-- Exercise data --

⁂

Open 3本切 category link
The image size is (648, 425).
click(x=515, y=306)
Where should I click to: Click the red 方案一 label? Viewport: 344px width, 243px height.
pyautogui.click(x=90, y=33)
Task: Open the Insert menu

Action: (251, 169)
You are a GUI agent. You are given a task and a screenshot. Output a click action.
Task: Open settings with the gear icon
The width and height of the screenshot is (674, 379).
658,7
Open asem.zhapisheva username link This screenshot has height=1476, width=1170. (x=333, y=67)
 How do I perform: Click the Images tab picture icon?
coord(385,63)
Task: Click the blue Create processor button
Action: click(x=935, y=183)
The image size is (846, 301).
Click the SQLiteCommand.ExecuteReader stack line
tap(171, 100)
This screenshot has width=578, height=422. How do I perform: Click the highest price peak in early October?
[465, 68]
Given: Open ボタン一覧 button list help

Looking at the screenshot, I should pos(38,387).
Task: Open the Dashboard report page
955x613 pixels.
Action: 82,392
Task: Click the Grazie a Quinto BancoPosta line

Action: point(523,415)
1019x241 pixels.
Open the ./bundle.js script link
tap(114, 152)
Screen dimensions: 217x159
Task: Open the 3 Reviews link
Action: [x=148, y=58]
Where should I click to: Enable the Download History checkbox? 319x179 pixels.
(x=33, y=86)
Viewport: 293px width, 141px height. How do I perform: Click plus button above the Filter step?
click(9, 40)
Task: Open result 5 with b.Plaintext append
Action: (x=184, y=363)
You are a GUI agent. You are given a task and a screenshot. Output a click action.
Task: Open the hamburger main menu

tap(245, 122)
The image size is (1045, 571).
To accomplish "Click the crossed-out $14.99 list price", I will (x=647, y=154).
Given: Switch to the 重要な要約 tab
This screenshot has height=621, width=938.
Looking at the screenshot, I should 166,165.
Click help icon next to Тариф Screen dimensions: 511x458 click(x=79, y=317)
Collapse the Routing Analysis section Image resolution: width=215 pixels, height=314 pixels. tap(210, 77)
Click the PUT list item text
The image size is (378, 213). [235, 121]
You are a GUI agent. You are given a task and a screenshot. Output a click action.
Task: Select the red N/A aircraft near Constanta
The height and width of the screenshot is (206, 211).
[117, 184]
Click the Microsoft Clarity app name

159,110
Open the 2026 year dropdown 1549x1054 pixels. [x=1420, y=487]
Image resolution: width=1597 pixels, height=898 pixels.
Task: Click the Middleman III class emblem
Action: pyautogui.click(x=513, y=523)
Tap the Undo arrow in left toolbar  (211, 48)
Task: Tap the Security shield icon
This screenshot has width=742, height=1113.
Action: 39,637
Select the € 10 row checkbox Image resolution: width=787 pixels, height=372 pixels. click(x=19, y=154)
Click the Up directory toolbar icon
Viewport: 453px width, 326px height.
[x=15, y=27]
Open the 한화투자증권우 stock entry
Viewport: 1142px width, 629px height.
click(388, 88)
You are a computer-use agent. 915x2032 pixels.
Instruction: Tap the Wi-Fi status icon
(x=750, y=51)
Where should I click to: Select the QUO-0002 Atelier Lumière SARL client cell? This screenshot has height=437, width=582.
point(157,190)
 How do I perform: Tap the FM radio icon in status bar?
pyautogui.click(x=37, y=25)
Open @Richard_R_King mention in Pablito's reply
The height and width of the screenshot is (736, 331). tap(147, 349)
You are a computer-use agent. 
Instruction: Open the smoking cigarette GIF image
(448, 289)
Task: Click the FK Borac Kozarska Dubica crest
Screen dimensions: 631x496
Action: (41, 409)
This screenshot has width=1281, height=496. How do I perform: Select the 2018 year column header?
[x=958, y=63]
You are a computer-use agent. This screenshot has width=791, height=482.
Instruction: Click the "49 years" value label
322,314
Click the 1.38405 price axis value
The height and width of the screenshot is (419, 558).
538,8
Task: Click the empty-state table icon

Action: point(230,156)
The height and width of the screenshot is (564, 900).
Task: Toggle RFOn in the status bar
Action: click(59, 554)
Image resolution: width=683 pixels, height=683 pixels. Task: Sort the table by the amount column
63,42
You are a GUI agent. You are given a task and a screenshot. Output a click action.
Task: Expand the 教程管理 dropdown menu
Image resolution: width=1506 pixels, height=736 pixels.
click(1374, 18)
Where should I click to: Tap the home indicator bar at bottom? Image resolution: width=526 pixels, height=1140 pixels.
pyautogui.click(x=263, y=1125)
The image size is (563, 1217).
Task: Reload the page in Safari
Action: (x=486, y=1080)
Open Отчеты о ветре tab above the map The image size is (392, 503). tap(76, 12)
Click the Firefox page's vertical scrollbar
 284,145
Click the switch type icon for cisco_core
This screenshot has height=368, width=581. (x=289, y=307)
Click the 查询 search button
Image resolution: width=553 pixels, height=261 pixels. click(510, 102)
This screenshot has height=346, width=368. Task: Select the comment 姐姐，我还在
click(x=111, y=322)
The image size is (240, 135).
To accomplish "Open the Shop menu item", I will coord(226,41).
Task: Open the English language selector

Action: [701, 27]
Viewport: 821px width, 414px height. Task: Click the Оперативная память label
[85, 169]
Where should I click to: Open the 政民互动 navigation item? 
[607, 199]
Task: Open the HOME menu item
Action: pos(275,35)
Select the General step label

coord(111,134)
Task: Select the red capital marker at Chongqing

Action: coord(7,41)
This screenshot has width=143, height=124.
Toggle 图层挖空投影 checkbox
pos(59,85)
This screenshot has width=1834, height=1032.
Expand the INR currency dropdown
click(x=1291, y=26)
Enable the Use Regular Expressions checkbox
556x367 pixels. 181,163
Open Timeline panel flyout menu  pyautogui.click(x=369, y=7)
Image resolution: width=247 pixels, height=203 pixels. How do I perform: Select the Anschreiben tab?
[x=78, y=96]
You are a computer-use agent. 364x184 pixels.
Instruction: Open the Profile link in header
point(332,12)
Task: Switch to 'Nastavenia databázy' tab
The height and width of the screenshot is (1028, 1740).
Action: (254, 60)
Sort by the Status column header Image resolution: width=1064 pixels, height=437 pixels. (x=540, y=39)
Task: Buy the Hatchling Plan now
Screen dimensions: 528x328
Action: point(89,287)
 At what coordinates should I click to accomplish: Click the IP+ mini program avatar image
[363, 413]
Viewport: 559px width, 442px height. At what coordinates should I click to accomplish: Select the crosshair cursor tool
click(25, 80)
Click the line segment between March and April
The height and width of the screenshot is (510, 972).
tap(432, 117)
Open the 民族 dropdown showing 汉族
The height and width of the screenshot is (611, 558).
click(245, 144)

⁂

-- Instructions for the task --
The answer is a portion of the data. Write out exactly the line with "Screen dimensions: 528x328" and all lines after it.

-- Problem solution --
Screen dimensions: 528x328
Action: point(89,287)
 At what coordinates should I click to accomplish: Click the IP+ mini program avatar image
[363, 413]
Viewport: 559px width, 442px height. At what coordinates should I click to accomplish: Select the crosshair cursor tool
click(25, 80)
Click the line segment between March and April
The height and width of the screenshot is (510, 972).
tap(432, 117)
Open the 民族 dropdown showing 汉族
The height and width of the screenshot is (611, 558).
click(245, 144)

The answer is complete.